Items from a data source
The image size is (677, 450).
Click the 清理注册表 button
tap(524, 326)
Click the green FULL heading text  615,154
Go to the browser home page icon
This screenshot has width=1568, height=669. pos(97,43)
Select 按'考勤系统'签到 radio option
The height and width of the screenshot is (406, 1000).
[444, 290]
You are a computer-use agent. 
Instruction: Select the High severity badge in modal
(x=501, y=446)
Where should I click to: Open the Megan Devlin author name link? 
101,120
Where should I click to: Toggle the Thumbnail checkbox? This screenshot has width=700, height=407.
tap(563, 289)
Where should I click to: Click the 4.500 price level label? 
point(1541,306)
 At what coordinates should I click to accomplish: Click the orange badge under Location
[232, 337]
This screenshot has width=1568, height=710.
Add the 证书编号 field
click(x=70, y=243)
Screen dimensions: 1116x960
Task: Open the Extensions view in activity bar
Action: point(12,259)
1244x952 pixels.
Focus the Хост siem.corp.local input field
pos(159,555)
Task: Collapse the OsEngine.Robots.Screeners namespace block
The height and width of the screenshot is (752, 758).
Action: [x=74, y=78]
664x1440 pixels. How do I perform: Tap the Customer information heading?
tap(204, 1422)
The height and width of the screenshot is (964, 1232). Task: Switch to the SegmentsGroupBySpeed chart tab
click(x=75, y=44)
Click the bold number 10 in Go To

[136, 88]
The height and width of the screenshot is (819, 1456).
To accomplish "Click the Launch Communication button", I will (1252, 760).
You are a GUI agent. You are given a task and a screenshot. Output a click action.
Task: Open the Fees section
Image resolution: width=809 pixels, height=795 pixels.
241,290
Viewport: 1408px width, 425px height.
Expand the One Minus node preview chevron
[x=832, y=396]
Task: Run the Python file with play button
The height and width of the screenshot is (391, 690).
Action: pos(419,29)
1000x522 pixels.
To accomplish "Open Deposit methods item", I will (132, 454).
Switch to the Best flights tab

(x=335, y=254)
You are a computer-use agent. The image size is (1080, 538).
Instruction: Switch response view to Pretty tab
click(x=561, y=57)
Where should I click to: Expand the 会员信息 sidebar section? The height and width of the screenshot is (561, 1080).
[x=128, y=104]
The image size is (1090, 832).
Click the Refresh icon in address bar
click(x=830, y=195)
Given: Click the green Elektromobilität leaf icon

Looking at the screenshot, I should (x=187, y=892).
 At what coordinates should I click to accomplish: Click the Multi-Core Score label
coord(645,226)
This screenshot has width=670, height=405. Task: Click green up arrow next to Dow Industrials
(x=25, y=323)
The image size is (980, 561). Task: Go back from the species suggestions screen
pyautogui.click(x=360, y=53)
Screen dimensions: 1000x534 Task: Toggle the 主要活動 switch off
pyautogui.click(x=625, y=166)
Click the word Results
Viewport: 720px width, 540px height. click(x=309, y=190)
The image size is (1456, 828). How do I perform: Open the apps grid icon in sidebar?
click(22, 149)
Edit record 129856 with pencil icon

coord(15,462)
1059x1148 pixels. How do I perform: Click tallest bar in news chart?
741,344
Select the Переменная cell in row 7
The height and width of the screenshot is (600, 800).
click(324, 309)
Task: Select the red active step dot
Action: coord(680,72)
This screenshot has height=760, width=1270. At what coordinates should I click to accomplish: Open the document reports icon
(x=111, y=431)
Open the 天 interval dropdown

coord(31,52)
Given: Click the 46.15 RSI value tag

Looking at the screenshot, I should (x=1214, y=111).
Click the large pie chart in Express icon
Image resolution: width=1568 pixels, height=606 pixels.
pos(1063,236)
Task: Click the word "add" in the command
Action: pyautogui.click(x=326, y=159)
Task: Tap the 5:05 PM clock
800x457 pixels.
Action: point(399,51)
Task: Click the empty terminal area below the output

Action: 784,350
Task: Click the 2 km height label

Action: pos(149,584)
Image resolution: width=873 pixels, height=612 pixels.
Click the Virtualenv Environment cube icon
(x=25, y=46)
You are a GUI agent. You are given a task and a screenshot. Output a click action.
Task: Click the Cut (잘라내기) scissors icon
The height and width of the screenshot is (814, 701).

◆ **Exercise directions**
Please return all lines from the records that hold the word "computer".

◆ **Written response**
You are a computer-use agent. 
You are a computer-use agent. The image size is (1080, 538).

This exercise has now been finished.